Instructions to follow: The entries are to be output in full, word for word.
#####
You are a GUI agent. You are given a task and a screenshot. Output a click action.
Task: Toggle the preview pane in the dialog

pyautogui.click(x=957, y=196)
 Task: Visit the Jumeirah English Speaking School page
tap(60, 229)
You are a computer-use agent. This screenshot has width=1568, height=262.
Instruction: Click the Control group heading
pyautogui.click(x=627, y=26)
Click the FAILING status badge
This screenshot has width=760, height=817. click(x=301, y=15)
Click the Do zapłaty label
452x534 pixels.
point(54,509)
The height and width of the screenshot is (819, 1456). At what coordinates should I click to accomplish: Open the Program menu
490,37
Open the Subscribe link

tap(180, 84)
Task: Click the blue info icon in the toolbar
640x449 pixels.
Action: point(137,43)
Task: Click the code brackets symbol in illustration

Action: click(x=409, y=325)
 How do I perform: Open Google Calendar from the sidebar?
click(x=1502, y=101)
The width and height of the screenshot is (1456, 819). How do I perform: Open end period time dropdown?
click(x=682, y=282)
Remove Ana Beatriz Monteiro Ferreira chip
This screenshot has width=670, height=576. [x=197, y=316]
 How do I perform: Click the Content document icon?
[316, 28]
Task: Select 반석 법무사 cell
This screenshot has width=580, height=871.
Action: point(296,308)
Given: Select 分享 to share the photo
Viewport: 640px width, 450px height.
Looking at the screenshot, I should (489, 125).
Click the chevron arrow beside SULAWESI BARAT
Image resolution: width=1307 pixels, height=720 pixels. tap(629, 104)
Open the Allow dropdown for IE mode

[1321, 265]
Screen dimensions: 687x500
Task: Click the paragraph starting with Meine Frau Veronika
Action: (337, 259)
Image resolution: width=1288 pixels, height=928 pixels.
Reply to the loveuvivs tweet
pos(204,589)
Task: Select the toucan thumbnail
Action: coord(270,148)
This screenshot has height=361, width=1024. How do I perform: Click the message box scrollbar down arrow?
#####
Solution for this exercise:
You are a GUI agent. You are given a task and a screenshot. Output a click action.
Task: Toggle the preview pane in the dialog

pyautogui.click(x=957, y=196)
 Task: Visit the Jumeirah English Speaking School page
tap(60, 229)
You are a computer-use agent. This screenshot has width=1568, height=262.
Instruction: Click the Control group heading
pyautogui.click(x=627, y=26)
Click the FAILING status badge
This screenshot has width=760, height=817. click(x=301, y=15)
Click the Do zapłaty label
452x534 pixels.
point(54,509)
The height and width of the screenshot is (819, 1456). At what coordinates should I click to accomplish: Open the Program menu
490,37
Open the Subscribe link

tap(180, 84)
Task: Click the blue info icon in the toolbar
640x449 pixels.
Action: point(137,43)
Task: Click the code brackets symbol in illustration

Action: click(x=409, y=325)
 How do I perform: Open Google Calendar from the sidebar?
click(x=1502, y=101)
The width and height of the screenshot is (1456, 819). How do I perform: Open end period time dropdown?
click(x=682, y=282)
Remove Ana Beatriz Monteiro Ferreira chip
This screenshot has width=670, height=576. [x=197, y=316]
 How do I perform: Click the Content document icon?
[316, 28]
Task: Select 반석 법무사 cell
This screenshot has width=580, height=871.
Action: point(296,308)
Given: Select 分享 to share the photo
Viewport: 640px width, 450px height.
Looking at the screenshot, I should (489, 125).
Click the chevron arrow beside SULAWESI BARAT
Image resolution: width=1307 pixels, height=720 pixels. tap(629, 104)
Open the Allow dropdown for IE mode

[1321, 265]
Screen dimensions: 687x500
Task: Click the paragraph starting with Meine Frau Veronika
Action: (337, 259)
Image resolution: width=1288 pixels, height=928 pixels.
Reply to the loveuvivs tweet
pos(204,589)
Task: Select the toucan thumbnail
Action: coord(270,148)
This screenshot has height=361, width=1024. How do I perform: Click the message box scrollbar down arrow?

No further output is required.